Bob, the owner of the real estate is the party who took title at the auction. The confusion reigns because we forget that these things can happen directly (by the party of the first part) or by nominee (by the party of the nth part on behalf of the party of the first part).
So, say CFC makes a bid at a foreclosure sale and wins. That could mean:
And so on. An investment bank doesn't own anything unless it has an ownership interest in the security.
The GSEs are different because GSE MBS are guaranteed. Fannie will buy a defaulted loan out of the MBS (so the investor gets principal back), and then the servicer will foreclose on Fannie's behalf. If you happened to have a private issue security in which an investment bank offered such a guarantee--that'd be news to me, frankly--the same situation would apply.
Now, if you had to foreclose on a loan that was so new it was still secured by a lien owned by a warehouse lender? Help me, Rhonda.
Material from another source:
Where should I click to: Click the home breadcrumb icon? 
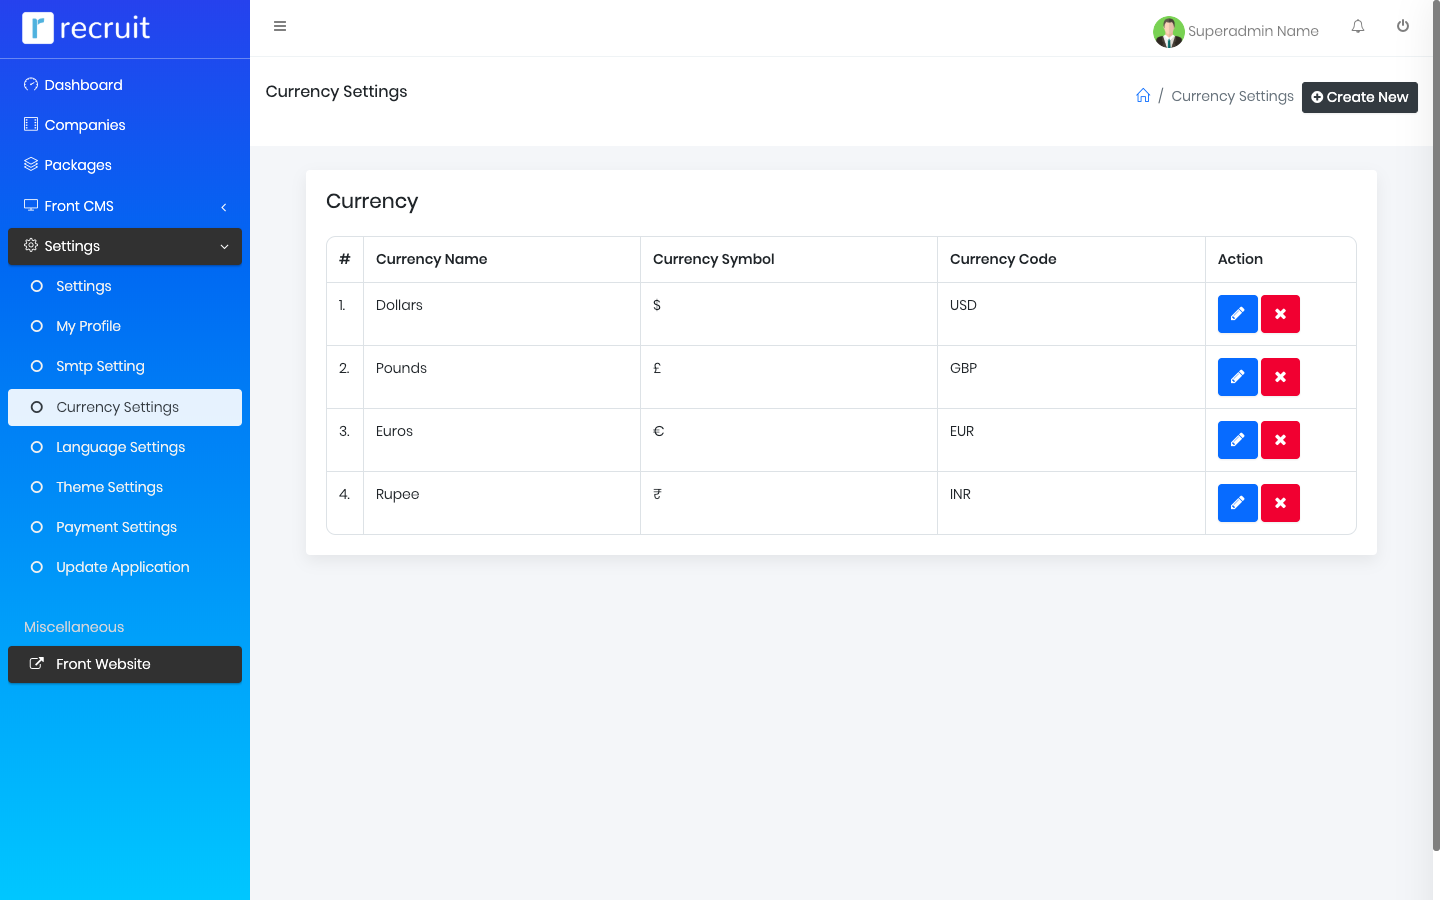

The system isn't set up to make sense of things like that: remember that "normal" mortgage markets do not experience EPD epidemics. So in that case the warehouse lender (could be an IB) would have to get the endorsement and file the assignment (in favor of its servicer) and then be the party of the first part. Send guns and money to the lawyers.
Anyway, this is what we mean when we say that a foreclosure "returns principal to the investor." Until such time as the REO is sold, the security holds RE assets (which used to be loan assets). When the sale takes place, the proceeds net of expenses become principal and are paid to whoever owns a principal tranche.
Would anyone have any idea as to why it would be beneficial fro a third party servicer to appear on an assignment recorded at the registry months or years before they actually had legal right to service the loan?
Ex. - Litton legally obtains servicing rights to Loan X on August 1, 2000. The hello/goodbye confirms this and up until this time the borrower has been making monthly payments to BoA without incident. But when the assignment is pulled up at the county registry it shows that Litton began servicing the loan February of 2000 or even March of 1999.
What would be the benefit to Litton in such an instance? Tax purposes? Inflating the books for better Fitch ratings?
Cartman, I cannot answer your question because I do not understand the terms you use.
Legally, the date of "transfer of servicing" is not identical to the date any assigment of mortgage is recorded. In fact, there is no such necessary relationship between the two. Any party can service a loan without an assignment recorded in its favor. The only thing it generally cannot do without a recorded assignment is foreclose. But it can certainly collect payments without an assignment. An investor can, if it wants to, require that the mortgage be assigned to it, rather than to its servicer. It makes a little more work for the investor should foreclosure be necessary--since it means the investor must be party to the FC directly--but there's no law against it.
There are also "master servicers" and "subservicers." It is certainly possible that Litton became the master servicer in 1999 or early 2000, but BoA sub-serviced the loan for Litton until 8/00.
In most cases, an assignment is recorded after a servicing transfer. Sometimes it isn't recorded at all; it is prepared in "recordable form" and kept by the servicer, to be recorded if and only if foreclosure becomes necessary.
It isn't usual to find someone recording an assignment prior to transfer of servicing, but it can happen. Your example would make more sense to me if you told me who assigned this mortgage to Litton in 2/00 or 3/99. Why would there be two assignments to Litton?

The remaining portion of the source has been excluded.